March 3, 2020
What the candidates really mean when they say “carbon tax”
14 states hold nominating contests on Super Tuesday to determine which candidates they will nominate in the 2020 Presidential Election.
As you’re getting ready to cast your ballot, consider that how you vote can be one of the most significant climate actions you take this year.
Grist has a great comprehensive guide to the candidates and their positions on various climate policies. All of these policies are important.
But we’d like to draw your attention to one policy in particular: a carbon tax. Studies show that putting a price on carbon would make a significant dent in the climate crisis. Many viable proposals exist, but we’re a fan of the carbon fee and dividend approach. More details below.
Although it may seem that a carbon tax is far in the future, significant momentum exists. Over 40 governments worldwide have already adopted a carbon tax. Among Americans, the Associated Press and NORC Center for Public Affairs Research found that 44% of people support a carbon tax.
Do you know where your candidate stands on a carbon tax? In our Super Tuesday special, the Joro team takes a look at different types of carbon taxes and where each candidate stands.
SERVED FRESH: CARBON TAXATION 3 WAYS
Cap and Trade (e.g. California)
Cap and Trade creates a cap on how much greenhouse gas a company can emit each year, by setting a number of allowances for each company. If a company emits more than they’re allowed to, they can purchase excess permits from other companies through an open market.
Carbon Tax (e.g. Sweden, and many other countries)
A carbon tax directly sets a tax on each unit of greenhouse gas emitted. It creates an incentive for companies or households to reduce pollution when doing so costs less than paying the tax. Revenue collected from the tax goes to the government.
Carbon Fee and Dividend (e.g. British Columbia, Canada)
Under a Carbon Fee and Dividend, the government sets a price on fossil fuels at their point of entry into the economy (e.g. as coal, oil, or natural gas).
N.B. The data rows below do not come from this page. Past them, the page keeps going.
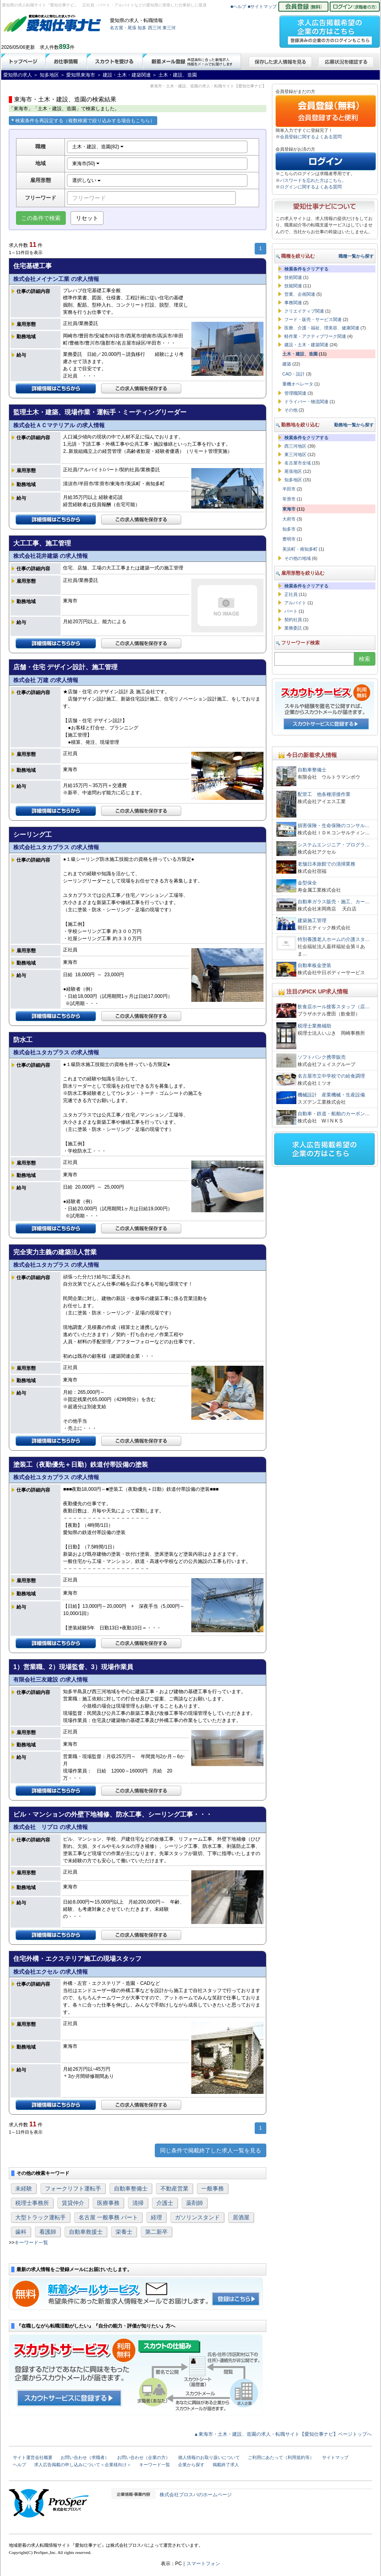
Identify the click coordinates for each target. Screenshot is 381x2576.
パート (291, 611)
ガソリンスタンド (197, 2217)
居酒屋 (241, 2217)
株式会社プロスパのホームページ (196, 2494)
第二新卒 (156, 2232)
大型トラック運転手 (40, 2217)
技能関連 (293, 285)
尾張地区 (293, 471)
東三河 (169, 27)
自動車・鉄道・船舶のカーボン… (334, 1113)
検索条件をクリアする (306, 268)
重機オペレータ (297, 384)
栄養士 (124, 2232)
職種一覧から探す (356, 256)
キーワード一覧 (31, 2242)
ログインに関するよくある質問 (311, 186)
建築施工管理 (312, 920)
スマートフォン (203, 2563)
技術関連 (293, 277)
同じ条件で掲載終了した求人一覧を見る (210, 2150)
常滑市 (289, 499)
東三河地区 (295, 454)
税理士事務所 (32, 2203)
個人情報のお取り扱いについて (209, 2457)
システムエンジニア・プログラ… (334, 845)
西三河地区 (295, 446)
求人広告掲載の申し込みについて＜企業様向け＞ (82, 2464)
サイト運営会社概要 (33, 2457)
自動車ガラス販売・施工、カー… (334, 901)
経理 (156, 2217)
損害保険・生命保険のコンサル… (334, 825)
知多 (142, 27)
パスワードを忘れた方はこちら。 (313, 180)
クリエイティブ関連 (304, 311)
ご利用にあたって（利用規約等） (281, 2457)
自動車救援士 (86, 2232)
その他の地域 (297, 558)
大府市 (289, 519)
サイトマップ (335, 2457)
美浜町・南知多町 (300, 549)
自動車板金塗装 (314, 965)
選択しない (86, 180)
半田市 (289, 489)
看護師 (47, 2232)
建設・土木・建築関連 (306, 344)
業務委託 (293, 628)
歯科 (20, 2232)
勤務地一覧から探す (354, 424)
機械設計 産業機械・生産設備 (331, 1095)
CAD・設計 (293, 373)
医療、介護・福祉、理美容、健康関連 (321, 327)
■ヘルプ (239, 6)
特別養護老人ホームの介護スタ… (334, 939)
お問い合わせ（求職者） (85, 2457)
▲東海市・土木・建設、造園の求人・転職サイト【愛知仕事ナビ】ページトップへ (283, 2434)
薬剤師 (194, 2203)
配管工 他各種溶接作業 (324, 794)
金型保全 (307, 883)
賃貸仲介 (73, 2203)
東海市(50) (86, 163)
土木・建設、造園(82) (98, 146)
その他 (291, 410)
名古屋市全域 (297, 462)
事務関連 (293, 302)
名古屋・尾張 (123, 27)
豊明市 (289, 539)
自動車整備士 (131, 2188)
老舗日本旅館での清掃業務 (326, 864)
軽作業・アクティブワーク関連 (315, 336)
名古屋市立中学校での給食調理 (331, 1076)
Prices are passed down, and companies in the supply chain pay more if they use more greenhouse gases. The revenue from the carbon tax is either fully or partially redistributed to households.
ORDERS UP: THE CANDIDATES
Horses still in
Biden: Joe supports a Carbon Tax, proposing he will push congress to pass legislation by 2025.
Bloomberg: Mike plans to set emissions limits on energy production facilities (suggesting a “quota” system stricter than Cap and Trade).
Sanders: Bernie has been an early proponent of a Carbon Tax, but recently has de-emphasized taxation, calling it one of many measures needed alongside litigation and reduction of subsidies.
Warren: Liz supports putting a price on carbon, emphasizing that companies should pay for emissions, although she doesn’t specify a specific taxation approach.
Trump: Donald does not support putting a price on carbon. While in office, he has slashed estimates of the social cost of carbon, sued California over Cap and Trade, and threatened retaliation against the EU over potential carbon taxes on US goods.
Buttigieg: Pete supports a Carbon Fee and Dividend to reduce emissions and plans to extend tax credits for carbon capture.
Klobuchar: Amy would push to set a price on carbon, but has not specified if she’d support a Cap and Trade or Carbon Tax approach.
Steyer: Tom supports a Cap and Trade program to limit the greenhouse gases emitted in any given year.